(YOUR TASK) Your answer should be the lines from the start of the records through the line with "Task: Click the Stack name section header", copied word for word.

#### INFORMATION GIVEN ####

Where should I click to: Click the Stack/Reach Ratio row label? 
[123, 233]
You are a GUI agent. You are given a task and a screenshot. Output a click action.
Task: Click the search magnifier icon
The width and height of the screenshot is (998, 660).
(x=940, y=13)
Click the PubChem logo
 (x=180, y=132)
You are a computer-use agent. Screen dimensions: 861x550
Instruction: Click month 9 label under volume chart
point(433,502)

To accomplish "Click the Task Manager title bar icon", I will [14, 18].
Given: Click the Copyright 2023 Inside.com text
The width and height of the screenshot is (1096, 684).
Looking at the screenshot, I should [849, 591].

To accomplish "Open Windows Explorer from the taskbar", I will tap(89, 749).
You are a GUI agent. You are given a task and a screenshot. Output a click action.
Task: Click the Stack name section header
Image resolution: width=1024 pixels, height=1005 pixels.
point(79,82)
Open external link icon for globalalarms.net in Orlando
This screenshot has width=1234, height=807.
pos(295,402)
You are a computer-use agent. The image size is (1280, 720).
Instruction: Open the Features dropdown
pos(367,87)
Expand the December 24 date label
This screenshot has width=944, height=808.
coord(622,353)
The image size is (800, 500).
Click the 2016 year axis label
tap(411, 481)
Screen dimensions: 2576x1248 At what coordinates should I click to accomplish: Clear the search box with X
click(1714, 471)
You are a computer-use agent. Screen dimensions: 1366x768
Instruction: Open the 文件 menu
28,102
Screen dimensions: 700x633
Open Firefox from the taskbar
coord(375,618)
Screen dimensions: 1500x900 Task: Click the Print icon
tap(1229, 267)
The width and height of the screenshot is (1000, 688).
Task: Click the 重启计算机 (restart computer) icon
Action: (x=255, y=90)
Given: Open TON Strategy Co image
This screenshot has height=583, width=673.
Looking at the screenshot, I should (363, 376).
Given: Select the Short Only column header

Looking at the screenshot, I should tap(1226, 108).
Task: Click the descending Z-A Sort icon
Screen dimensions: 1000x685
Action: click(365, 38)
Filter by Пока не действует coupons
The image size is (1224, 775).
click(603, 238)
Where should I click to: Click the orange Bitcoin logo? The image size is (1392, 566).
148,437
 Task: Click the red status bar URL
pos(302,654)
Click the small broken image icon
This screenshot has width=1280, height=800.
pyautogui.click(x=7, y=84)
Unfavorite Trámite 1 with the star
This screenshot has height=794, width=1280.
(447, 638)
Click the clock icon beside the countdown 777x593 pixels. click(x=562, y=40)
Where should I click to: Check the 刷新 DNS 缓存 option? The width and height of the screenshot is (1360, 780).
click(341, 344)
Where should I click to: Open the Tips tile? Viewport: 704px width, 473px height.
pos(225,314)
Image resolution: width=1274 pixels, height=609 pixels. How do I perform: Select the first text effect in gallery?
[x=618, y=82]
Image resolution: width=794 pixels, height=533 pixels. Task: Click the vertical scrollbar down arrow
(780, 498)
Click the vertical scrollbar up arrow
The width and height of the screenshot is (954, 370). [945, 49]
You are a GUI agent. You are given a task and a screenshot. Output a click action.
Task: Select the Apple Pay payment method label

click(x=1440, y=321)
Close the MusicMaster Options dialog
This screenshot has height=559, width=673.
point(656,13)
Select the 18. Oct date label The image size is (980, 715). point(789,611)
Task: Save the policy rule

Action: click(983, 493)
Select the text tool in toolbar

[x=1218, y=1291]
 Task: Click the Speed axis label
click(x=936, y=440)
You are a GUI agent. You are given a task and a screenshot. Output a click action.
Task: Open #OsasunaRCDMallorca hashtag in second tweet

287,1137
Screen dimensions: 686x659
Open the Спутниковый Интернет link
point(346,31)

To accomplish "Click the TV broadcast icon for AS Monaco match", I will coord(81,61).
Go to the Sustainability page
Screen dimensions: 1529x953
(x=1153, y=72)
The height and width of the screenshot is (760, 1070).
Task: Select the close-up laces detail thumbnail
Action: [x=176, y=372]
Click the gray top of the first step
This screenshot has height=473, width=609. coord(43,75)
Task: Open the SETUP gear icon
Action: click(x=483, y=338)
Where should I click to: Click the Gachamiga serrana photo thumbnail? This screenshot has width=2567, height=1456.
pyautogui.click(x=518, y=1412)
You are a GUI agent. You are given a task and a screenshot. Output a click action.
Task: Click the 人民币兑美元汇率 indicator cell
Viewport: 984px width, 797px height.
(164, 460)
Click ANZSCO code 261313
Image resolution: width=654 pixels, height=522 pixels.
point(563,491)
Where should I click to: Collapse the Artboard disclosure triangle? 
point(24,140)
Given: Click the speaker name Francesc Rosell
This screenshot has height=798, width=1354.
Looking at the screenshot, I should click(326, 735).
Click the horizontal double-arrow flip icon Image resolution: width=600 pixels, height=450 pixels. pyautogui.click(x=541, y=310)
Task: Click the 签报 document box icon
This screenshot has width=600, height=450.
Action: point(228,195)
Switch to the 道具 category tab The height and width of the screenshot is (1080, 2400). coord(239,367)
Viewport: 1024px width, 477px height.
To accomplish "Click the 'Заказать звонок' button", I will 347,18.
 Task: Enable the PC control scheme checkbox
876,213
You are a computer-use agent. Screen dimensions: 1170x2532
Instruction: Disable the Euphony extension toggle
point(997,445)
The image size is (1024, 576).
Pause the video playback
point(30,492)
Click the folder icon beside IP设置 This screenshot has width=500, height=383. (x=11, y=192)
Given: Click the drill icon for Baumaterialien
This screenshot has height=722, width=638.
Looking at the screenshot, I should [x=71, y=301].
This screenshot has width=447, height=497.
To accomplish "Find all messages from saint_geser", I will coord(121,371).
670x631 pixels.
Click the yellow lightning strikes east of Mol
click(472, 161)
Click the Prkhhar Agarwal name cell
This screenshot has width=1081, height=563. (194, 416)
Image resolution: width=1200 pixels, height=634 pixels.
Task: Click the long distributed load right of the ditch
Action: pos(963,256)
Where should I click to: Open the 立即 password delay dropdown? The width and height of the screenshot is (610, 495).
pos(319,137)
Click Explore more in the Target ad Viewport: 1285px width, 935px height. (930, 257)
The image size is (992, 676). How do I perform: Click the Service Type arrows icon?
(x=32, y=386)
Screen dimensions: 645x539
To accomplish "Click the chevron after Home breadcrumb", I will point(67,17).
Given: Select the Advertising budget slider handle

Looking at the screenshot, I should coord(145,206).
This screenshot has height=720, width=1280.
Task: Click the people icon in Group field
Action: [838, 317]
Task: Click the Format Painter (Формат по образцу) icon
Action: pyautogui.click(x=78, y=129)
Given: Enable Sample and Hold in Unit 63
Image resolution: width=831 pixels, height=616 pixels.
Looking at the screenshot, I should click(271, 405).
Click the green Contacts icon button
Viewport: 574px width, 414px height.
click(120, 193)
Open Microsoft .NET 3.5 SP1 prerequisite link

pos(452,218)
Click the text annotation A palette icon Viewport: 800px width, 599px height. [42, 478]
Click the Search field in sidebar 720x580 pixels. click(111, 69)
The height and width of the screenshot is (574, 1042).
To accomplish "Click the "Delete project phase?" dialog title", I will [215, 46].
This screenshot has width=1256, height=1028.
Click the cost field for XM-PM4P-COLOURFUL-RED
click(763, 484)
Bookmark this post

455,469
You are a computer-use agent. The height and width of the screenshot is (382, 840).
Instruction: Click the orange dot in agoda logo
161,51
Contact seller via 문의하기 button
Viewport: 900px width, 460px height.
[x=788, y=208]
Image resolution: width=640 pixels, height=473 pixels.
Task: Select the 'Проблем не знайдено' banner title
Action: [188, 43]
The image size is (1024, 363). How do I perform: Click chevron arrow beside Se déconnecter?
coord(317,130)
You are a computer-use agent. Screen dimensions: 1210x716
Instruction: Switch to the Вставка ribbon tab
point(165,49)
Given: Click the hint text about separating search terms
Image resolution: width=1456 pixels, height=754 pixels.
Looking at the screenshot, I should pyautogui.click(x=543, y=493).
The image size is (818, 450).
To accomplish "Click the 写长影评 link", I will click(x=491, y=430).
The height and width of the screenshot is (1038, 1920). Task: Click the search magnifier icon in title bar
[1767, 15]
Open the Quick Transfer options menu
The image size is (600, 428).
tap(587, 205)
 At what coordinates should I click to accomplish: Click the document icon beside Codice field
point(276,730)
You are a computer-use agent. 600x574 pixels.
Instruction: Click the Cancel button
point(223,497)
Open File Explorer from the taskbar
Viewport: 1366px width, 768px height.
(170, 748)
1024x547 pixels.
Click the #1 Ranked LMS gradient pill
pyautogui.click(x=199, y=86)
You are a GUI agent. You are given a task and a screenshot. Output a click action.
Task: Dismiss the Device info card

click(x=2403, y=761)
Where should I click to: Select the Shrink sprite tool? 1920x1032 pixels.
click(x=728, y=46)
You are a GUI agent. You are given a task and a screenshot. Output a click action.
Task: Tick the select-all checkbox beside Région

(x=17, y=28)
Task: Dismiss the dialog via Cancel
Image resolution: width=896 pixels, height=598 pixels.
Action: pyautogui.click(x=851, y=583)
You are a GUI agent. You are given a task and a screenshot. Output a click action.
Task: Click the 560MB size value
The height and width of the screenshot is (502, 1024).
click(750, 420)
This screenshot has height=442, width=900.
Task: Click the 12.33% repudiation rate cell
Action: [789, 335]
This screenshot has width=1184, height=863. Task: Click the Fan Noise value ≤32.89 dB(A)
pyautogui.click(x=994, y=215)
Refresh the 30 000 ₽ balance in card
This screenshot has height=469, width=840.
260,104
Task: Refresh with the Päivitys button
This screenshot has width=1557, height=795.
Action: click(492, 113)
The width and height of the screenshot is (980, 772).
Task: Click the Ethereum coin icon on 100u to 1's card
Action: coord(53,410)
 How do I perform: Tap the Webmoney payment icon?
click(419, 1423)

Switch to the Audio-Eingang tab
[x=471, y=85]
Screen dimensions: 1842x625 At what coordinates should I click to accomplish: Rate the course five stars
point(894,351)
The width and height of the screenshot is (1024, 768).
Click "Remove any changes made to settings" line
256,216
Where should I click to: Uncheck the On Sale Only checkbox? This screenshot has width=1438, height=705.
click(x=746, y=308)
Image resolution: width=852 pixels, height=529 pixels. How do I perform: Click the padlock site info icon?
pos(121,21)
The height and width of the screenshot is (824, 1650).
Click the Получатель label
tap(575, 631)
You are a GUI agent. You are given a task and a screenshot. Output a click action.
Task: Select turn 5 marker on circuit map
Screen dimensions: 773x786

####

(RESPONSE BELOW)
Where should I click to: Click the Stack/Reach Ratio row label? 
[123, 233]
You are a GUI agent. You are given a task and a screenshot. Output a click action.
Task: Click the search magnifier icon
The width and height of the screenshot is (998, 660).
(x=940, y=13)
Click the PubChem logo
 (x=180, y=132)
You are a computer-use agent. Screen dimensions: 861x550
Instruction: Click month 9 label under volume chart
point(433,502)

To accomplish "Click the Task Manager title bar icon", I will [14, 18].
Given: Click the Copyright 2023 Inside.com text
The width and height of the screenshot is (1096, 684).
Looking at the screenshot, I should [849, 591].

To accomplish "Open Windows Explorer from the taskbar", I will tap(89, 749).
You are a GUI agent. You are given a task and a screenshot. Output a click action.
Task: Click the Stack name section header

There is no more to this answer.